Blanco está a punto de abandonar su labor como cebo, que es desempeñada sobre todo por jóvenes de pasado tortuoso adiestrados por un siniestro demiurgo, cuando se ve progresivamente implicada en la investigación para detener a El Espectador, un asesino que no parece responder a ninguno de los 58 perfiles de filias conocidos. La implicación de su hermana pequeña, cebo inexperto, le obligará a sumergirse del todo en el trabajo. Y Somoza sabrá explotar todos los rincones de su idea de forma exhaustiva, convirtiendo esa investigación en pináculo y hecatombe de la psinómica, a lo largo de una trama apasionante.
Porque el libro, esta es su mayor cualidad adicional, es de verdadero enganche. Tramas, subtramas, trampas y recovecos se ocultan en cada página, y lo que es mejor, de manera nada confusa. Hay momentos de horror verdaderamente memorables, dignos de recuerdo, y sin los recursos pedestres que me dejaron totalmente al margen en la lectura de Zigzag. La ambientación de inmediato futuro es tenue pero eficaz, el ritmo intenso y el estilo diáfano, con especial brillantez en escenas de acción.
En el debe, sólo algunos detalles y una ocasional sensación de superficialidad, por ejemplo, en el acabado de personajes, que en algunos casos de cierto protagonismo -la pareja de Diana o sus jefes salvo el más destacado de ellos- pueden describirse con apenas un par de adjetivos. Con todo, el balance es plenamente satisfactorio, logrando por momentos esa casi inédita cuadratura del círculo -en particular en la literatura española- que es la de hacer una novela comercial con numerosos tropezones sustanciosos. Imprescindible, desde ya, para aficionados al género de todo pelaje, que sin duda la disfrutarán bastante más que los lectores no especializados.

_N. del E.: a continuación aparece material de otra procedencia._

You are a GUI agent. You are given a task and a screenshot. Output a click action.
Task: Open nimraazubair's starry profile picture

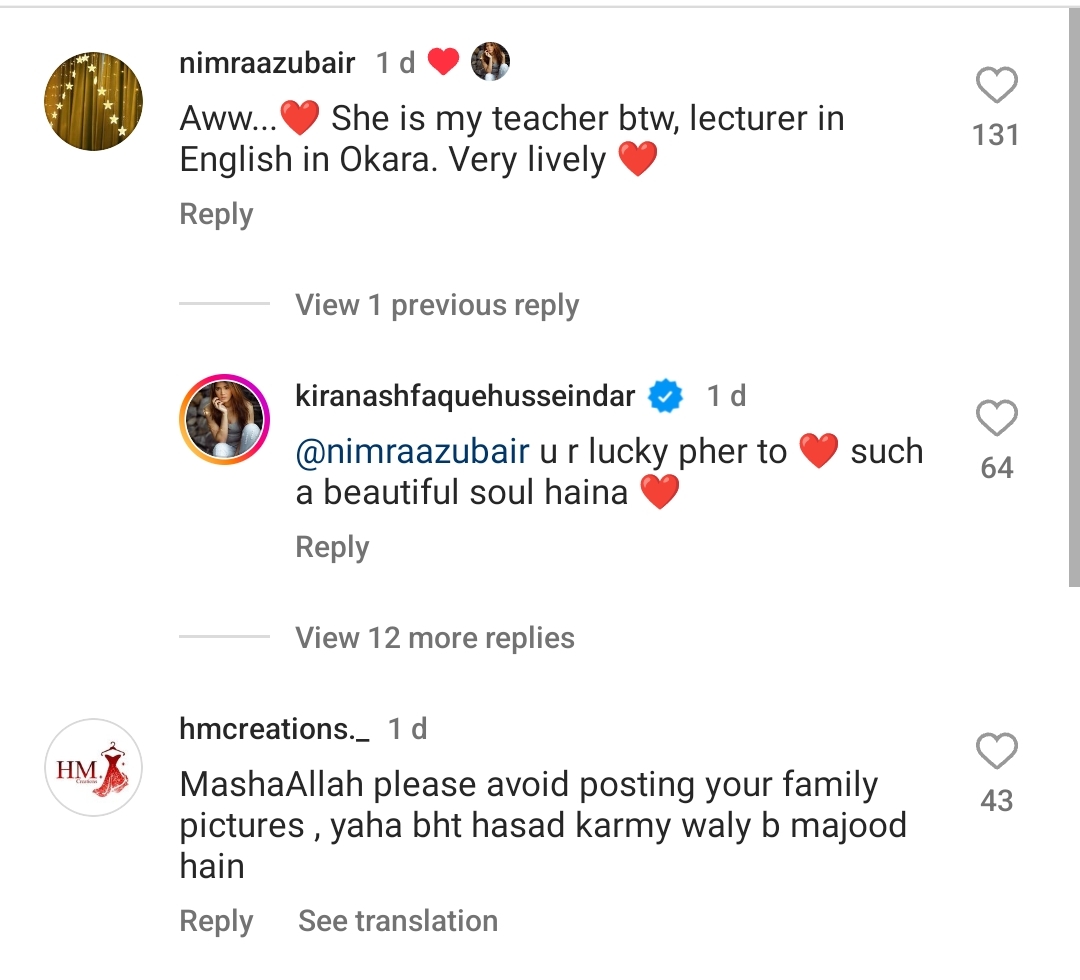tap(94, 102)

Genial. José Carlos Somoza podrá ser ajeno al fandom, pero en absoluto lo es a la ciencia ficción. Sabe un huevo de ciencia ficción, y sobre Lovercarf es un auténtico experto y un entusiasta. Con «La llave del abismo» me dijo que quería demostrar que se podía publicar auténtica ciencia ficción en una colección generalista. A mí esa novela me fascinó («Zig-zag» me hizo levantarme a las cuatro de la mañana para seguir leyendo, algo que no me había pasado desde hacía muchos años), y no le ha debido de ir tan mal cuando continúa por el camino de la cifi en su siguiente libro. Va a ser lo próximo que lea sin ninguna duda.